FCN (Fully Convolutional Networks) - 2015

贡献:
1. 全卷积网络:移除全连接层
2. 反卷积层:实现上采样
3. 跳跃连接:融合多尺度特征

架构特点:
- Encoder: VGG特征提取
- Decoder: 反卷积上采样
- Skip Connections: 融合低层细节信息
"""

import torch
import torch.nn as nn
import torch.nn.functional as F

class FCN(nn.Module):
    """
    FCN实现 - 全卷积网络
    """
    def __init__(self, num_classes=21, backbone='vgg16'):
        super(FCN, self).__init__()
        
        # 使用VGG16作为backbone
        if backbone == 'vgg16':
            vgg16 = torch.hub.load('pytorch/vision:v0.10.0', 'vgg16', pretrained=True)
            
            # Encoder部分 - 特征提取
            self.features = vgg16.features
            
            # FCN32s - 最后一个池化后的特征上采样32倍
            self.fcn32s = nn.Sequential(
                nn.Conv2d(512, 4096, kernel_size=7, padding=0),
                nn.ReLU(inplace=True),
                nn.Dropout2d(),
                nn.Conv2d(4096, 4096, kernel_size=1),
                nn.ReLU(inplace=True),
                nn.Dropout2d(),
                nn.Conv2d(4096, num_classes, kernel_size=1)
            )
            
            # FCN16s - 融合pool4特征
            self.score_pool4 = nn.Conv2d(512, num_classes, kernel_size=1)
            self.upscore2 = nn.ConvTranspose2d(
                num_classes, num_classes, kernel_size=4, stride=2, bias=False
            )
            
            # FCN8s - 融合pool3特征
            self.score_pool3 = nn.Conv2d(256, num_classes, kernel_size=1)
            self.upscore8 = nn.ConvTranspose2d(
                num_classes, num_classes, kernel_size=16, stride=8, bias=False
            )
    
    def forward(self, x):
        # 提取特征
        pool3 = self.features[:17](x)  # pool3特征
        pool4 = self.features[17:24](pool3)  # pool4特征
        pool5 = self.features[24:](pool4)  # pool5特征
        
        # FCN32s
        score = self.fcn32s(pool5)
        upscore32 = F.interpolate(score, size=x.size()[2:], mode='bilinear', align_corners=False)
        
        # FCN16s
        score_pool4 = self.score_pool4(pool4)
        upscore2 = self.upscore2(score)
        fuse_pool4 = upscore2 + score_pool4
        upscore16 = F.interpolate(fuse_pool4, size=x.size()[2:], mode='bilinear', align_corners=False)
        
        # FCN8s
        score_pool3 = self.score_pool3(pool3)
        upscore8 = self.upscore8(fuse_pool4)
        fuse_pool3 = upscore8 + score_pool3
        upscore8_out = F.interpolate(fuse_pool3, size=x.size()[2:], mode='bilinear', align_corners=False)
        
        return upscore8_out

def fcn_architecture_explanation():
    """
    FCN架构解析
    """
    print("FCN架构解析:")
    print("1. 全卷积设计: 替换FC层为卷积层,支持任意尺寸输入")
    print("2. 反卷积上采样: 逐步恢复空间分辨率")
    print("3. 跳跃连接: 融合低层细节和高层语义信息")
    print("4. 多尺度融合: FCN32s, FCN16s, FCN8s不同版本")

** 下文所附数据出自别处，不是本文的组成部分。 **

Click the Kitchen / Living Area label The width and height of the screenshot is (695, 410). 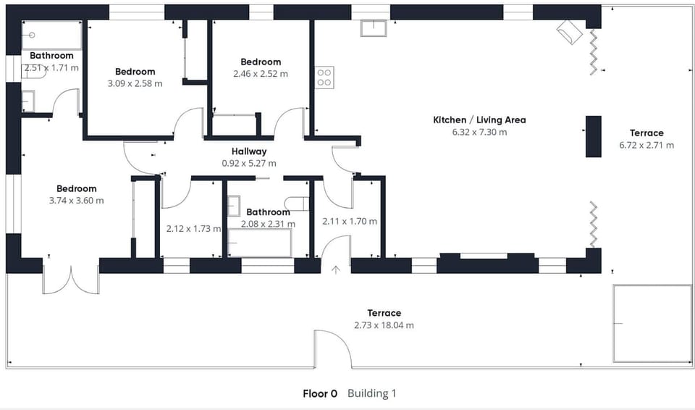coord(479,120)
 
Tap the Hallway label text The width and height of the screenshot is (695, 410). coord(249,151)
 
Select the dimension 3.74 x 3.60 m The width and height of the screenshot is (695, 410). coord(76,201)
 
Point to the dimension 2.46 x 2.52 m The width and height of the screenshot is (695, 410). coord(261,74)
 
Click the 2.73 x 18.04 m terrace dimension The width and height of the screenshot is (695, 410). coord(384,325)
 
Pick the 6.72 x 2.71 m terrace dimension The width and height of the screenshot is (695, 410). coord(646,145)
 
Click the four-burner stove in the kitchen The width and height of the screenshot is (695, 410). coord(324,78)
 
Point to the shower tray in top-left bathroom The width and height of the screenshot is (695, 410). coord(51,35)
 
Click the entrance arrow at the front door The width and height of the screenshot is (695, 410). coord(336,270)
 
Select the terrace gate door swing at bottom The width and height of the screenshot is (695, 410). coord(332,348)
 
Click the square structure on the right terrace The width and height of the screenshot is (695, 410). coord(652,323)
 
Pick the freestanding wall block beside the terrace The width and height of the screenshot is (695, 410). coord(593,136)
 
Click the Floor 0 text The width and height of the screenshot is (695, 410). coord(320,394)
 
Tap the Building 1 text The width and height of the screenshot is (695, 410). coord(371,394)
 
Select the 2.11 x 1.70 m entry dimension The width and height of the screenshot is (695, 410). coord(349,222)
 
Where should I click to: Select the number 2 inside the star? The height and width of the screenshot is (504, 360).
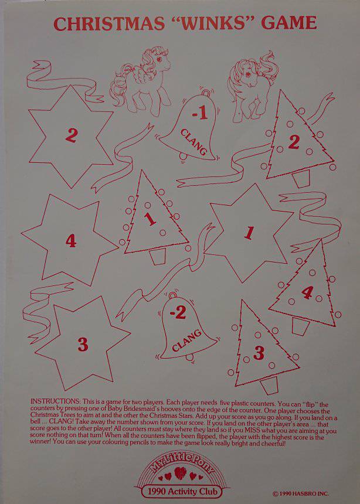click(71, 135)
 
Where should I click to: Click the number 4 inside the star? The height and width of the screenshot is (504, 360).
click(71, 240)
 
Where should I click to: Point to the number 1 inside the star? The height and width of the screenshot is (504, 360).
click(249, 233)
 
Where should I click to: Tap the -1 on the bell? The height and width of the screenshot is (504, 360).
click(199, 114)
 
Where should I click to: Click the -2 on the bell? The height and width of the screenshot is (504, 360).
click(178, 312)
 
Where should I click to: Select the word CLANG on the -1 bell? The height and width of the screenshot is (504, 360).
click(193, 142)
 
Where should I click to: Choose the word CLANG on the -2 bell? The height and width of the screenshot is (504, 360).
click(187, 340)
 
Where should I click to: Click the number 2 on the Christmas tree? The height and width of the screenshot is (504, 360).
click(294, 142)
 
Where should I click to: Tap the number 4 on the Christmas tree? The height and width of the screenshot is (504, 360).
click(307, 292)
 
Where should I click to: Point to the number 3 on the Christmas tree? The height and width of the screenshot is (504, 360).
click(259, 353)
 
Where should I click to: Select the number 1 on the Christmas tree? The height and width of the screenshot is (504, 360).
click(150, 219)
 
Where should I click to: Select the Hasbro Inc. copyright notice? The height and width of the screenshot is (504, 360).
click(300, 493)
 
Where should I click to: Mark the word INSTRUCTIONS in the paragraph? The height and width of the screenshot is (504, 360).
click(55, 401)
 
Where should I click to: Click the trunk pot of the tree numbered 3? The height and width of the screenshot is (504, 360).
click(269, 385)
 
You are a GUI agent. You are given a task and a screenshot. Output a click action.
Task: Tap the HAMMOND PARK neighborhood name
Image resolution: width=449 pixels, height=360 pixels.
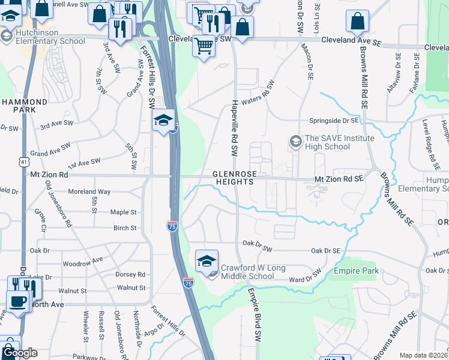click(x=24, y=106)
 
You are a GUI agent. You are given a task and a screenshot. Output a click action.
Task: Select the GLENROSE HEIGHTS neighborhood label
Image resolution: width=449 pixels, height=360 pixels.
click(x=237, y=178)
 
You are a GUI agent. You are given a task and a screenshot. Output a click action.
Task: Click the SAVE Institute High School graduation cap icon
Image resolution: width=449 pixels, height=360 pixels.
click(x=295, y=142)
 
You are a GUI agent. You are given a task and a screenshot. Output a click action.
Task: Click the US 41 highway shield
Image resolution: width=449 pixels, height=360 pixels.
click(x=22, y=161)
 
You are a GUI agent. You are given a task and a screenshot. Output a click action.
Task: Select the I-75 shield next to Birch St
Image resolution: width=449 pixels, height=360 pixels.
click(x=172, y=226)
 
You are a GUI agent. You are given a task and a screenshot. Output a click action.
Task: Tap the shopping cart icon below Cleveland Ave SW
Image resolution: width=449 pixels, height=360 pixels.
click(x=204, y=46)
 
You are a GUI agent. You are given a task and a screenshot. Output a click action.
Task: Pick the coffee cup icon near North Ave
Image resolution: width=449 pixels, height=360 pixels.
click(x=18, y=301)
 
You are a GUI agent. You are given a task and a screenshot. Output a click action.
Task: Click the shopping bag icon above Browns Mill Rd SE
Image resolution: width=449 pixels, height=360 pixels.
click(x=357, y=22)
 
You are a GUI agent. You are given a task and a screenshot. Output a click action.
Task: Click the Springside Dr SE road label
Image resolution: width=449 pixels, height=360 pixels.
click(x=333, y=121)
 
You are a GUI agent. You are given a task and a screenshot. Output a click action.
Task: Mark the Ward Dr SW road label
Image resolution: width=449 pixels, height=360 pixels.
click(x=306, y=279)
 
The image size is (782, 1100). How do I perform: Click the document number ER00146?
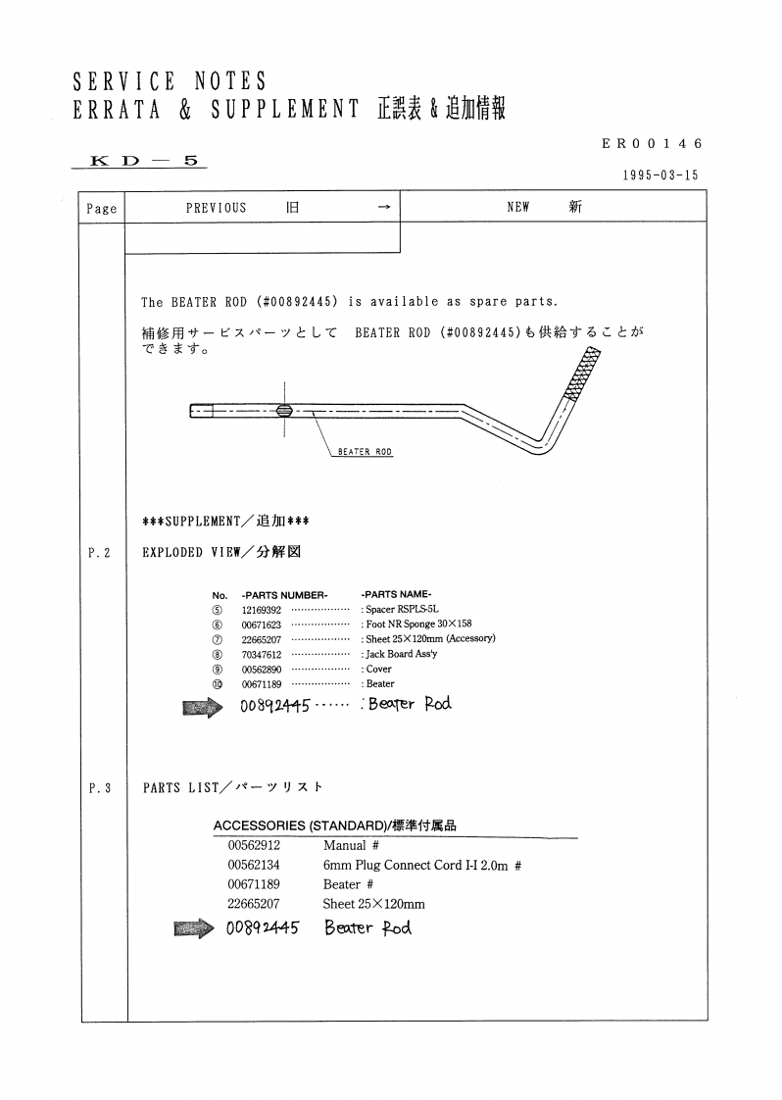click(x=653, y=143)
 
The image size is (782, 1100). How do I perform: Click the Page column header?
click(x=102, y=208)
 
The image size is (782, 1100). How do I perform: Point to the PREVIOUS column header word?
click(x=216, y=208)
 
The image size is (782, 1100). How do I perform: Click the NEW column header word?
click(x=518, y=208)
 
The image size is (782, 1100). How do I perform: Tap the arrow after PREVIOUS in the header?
click(x=383, y=208)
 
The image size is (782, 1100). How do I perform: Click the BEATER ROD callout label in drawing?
click(x=365, y=452)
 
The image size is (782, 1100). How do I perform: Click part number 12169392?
click(x=262, y=609)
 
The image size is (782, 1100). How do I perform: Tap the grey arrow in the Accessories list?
click(x=194, y=927)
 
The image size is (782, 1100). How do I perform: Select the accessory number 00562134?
click(x=254, y=865)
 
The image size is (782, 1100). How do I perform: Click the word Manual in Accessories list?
click(x=344, y=845)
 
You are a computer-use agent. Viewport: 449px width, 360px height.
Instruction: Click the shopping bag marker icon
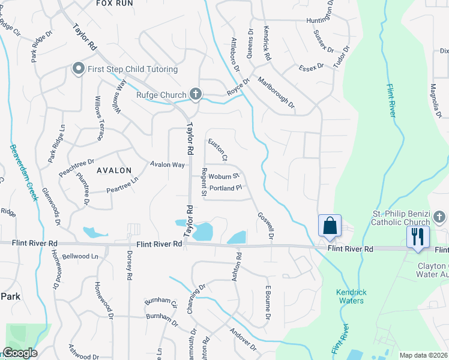click(x=330, y=226)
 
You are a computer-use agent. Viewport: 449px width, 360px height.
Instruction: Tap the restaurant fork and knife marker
click(x=418, y=235)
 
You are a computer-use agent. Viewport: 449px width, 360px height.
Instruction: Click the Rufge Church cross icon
click(x=195, y=94)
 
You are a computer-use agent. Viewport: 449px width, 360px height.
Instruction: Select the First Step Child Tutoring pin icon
click(x=77, y=69)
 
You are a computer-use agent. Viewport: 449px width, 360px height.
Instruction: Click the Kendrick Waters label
click(x=351, y=296)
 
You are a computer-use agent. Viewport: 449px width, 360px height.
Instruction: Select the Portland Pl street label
click(x=225, y=188)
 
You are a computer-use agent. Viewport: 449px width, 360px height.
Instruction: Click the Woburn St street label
click(x=224, y=176)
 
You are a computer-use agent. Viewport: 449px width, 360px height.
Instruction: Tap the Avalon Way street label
click(x=167, y=164)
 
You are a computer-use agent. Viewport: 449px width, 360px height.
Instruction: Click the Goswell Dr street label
click(x=265, y=226)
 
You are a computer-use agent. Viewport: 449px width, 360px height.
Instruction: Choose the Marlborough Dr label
click(x=276, y=92)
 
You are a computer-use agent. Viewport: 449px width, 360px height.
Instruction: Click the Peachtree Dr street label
click(x=77, y=166)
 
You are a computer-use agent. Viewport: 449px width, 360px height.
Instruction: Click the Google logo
click(x=20, y=353)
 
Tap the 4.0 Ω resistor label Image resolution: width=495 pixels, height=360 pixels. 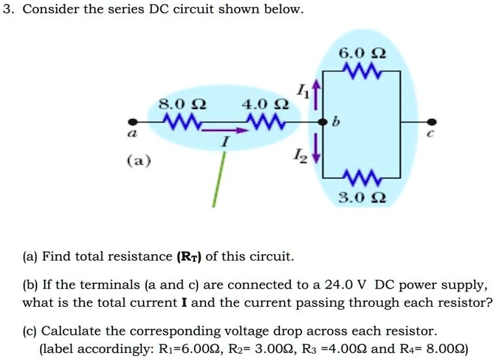(264, 104)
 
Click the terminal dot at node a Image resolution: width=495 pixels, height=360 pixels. (133, 122)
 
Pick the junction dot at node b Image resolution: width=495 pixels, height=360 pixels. (321, 122)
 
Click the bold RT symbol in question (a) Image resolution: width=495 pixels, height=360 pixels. (190, 257)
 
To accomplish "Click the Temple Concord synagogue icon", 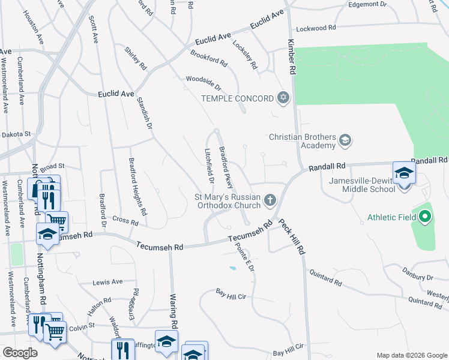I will pyautogui.click(x=283, y=98).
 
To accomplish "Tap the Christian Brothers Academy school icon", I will pyautogui.click(x=345, y=141).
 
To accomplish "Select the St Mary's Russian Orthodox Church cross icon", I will pyautogui.click(x=270, y=200).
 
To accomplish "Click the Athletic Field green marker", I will pyautogui.click(x=426, y=215).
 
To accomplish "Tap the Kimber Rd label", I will pyautogui.click(x=292, y=57).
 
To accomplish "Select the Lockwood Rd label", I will pyautogui.click(x=316, y=28).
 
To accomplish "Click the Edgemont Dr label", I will pyautogui.click(x=367, y=4).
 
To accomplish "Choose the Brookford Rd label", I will pyautogui.click(x=209, y=58).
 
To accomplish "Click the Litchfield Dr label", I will pyautogui.click(x=209, y=166).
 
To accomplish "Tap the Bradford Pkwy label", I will pyautogui.click(x=226, y=167).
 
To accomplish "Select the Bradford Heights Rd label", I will pyautogui.click(x=137, y=187).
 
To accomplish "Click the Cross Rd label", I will pyautogui.click(x=125, y=220).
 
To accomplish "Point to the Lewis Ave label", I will pyautogui.click(x=107, y=282).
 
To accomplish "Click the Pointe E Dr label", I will pyautogui.click(x=245, y=256).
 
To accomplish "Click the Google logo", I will pyautogui.click(x=20, y=353).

fcn_architecture_explanation()

2.2 U-Net架构详解

U-Net是医学图像分割的经典架构,具有优秀的性能。

class UNet(nn.Module):
    """
    U-Net架构实现 - 用于生物医学图像分割
    """
    def __init__(self, in_channels=3, out_channels=1, init_features=32):
        super(UNet, self).__init__()
        
        features = init_features
        # 编码器 (Contracting Path)
        self.encoder1 = UNet._block(in_channels, features, name="enc1")
        self.pool1 = nn.MaxPool2d(kernel_size=2, stride=2)
        self.encoder2 = UNet._block(features, features * 2, name="enc2")
        self.pool2 = nn.MaxPool2d(kernel_size=2, stride=2)
        self.encoder3 = UNet._block(features * 2, features * 4, name="enc3")
        self.pool3 = nn.MaxPool2d(kernel_size=2, stride=2)
        self.encoder4 = UNet._block(features * 4, features * 8, name="enc4")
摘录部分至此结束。